Я внимательно посмотрел на них; сначала — на одного, потом — на второго. Их глаза светились ясностью и умиротворением. Они вызвали волну всепоглощающей ностальгии, но когда, казалось, от того, чтобы разрыдаться, их отделяло какое-то мгновение, они остановили эту волну. На мгновение мне показалось, что я
Печаль моя была настолько огромной, что я почувствовал эйфорию. Я обнял их.
Дон Хенаро улыбнулся и встал. Дон Хуан тоже встал и мягко положил руку мне на плечо.
— Мы оставим тебя здесь, — сказал он. — Поступай, как считаешь нужным. Союзник будет ждать тебя на краю вон той равнины.
И он указал на темную долину, простиравшуюся вдалеке.
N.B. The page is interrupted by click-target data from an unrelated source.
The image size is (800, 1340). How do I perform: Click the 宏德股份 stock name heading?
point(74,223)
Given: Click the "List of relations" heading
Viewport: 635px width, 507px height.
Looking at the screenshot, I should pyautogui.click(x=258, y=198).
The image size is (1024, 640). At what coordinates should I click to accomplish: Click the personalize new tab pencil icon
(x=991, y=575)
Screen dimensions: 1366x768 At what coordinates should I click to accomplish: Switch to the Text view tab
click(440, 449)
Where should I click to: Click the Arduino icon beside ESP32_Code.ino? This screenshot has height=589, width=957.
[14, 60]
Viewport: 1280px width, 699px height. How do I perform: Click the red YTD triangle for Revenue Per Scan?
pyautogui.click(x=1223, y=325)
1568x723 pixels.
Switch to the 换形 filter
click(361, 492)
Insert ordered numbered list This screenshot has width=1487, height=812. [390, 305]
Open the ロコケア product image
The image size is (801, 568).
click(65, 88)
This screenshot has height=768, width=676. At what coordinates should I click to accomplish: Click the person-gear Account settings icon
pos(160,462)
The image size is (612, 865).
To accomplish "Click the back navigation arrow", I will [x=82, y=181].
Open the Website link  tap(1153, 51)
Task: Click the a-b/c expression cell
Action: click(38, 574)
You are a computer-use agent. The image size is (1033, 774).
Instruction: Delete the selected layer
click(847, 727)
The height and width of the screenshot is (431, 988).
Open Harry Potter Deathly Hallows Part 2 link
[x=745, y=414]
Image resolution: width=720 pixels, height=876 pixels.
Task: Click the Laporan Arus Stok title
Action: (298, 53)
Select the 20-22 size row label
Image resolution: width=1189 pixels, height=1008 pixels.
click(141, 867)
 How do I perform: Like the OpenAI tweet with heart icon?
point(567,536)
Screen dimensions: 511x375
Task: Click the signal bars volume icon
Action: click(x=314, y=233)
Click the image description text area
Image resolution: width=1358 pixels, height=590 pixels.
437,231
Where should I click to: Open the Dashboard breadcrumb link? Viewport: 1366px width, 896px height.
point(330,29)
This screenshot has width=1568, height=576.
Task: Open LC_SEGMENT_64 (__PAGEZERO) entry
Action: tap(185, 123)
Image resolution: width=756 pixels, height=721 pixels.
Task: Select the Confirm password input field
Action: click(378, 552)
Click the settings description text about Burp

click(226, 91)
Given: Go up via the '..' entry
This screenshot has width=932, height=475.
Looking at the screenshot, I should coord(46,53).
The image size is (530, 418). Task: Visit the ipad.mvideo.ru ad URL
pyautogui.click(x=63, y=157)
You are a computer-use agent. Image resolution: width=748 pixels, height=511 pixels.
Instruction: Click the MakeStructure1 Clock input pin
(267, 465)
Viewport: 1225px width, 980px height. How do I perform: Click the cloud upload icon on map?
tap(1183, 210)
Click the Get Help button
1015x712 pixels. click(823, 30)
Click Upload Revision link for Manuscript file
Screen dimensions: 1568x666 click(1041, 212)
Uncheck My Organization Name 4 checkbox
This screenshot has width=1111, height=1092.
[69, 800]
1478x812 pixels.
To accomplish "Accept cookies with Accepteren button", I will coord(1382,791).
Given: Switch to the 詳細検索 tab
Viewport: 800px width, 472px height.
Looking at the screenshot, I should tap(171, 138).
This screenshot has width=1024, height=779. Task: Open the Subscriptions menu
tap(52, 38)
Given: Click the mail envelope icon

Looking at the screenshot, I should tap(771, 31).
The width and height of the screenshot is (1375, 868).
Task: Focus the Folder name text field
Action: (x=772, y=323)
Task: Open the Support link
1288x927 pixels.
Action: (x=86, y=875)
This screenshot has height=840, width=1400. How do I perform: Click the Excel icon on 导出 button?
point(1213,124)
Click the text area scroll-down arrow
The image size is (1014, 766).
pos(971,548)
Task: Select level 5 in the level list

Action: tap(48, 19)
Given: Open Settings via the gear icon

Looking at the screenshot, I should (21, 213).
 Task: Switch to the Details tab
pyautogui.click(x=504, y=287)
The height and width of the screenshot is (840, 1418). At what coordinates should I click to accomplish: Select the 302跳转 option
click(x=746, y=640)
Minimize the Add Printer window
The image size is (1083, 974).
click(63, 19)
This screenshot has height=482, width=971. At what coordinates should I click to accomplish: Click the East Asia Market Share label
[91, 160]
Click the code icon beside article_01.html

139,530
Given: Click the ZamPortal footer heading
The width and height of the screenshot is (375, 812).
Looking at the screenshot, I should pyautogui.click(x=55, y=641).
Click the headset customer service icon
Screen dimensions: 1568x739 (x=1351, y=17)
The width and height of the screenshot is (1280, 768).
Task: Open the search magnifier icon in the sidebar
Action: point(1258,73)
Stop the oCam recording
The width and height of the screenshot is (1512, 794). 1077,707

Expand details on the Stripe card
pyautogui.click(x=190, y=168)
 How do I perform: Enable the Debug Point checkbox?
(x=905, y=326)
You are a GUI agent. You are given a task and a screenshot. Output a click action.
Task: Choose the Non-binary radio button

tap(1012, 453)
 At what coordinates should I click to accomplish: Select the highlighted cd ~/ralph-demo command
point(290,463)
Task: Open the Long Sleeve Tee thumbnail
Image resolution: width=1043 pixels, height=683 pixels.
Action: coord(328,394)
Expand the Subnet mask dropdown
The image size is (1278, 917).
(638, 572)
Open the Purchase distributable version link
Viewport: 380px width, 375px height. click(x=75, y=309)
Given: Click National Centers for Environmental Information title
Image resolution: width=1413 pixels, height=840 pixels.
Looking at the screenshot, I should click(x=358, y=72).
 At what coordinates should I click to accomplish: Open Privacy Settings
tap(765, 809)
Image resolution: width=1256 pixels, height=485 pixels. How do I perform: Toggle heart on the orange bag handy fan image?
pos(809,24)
— Но если ты почувствуешь, что твое время еще не пришло, — не ходи к нему, — продолжал он. — Ни к чему торопить события, это ничего не даст. Если ты хочешь выжить, ты должен быть кристально чистым и абсолютно уверенным в себе.
И дон Хуан, не оглядываясь, пошел прочь. Дон Хенаро пару раз обернулся и, подмигивая, кивнул мне: иди. Я смотрел, как они исчезают вдали, а потом пошел к машине, сел в нее и уехал. Ибо знал, что время для меня еще не настало.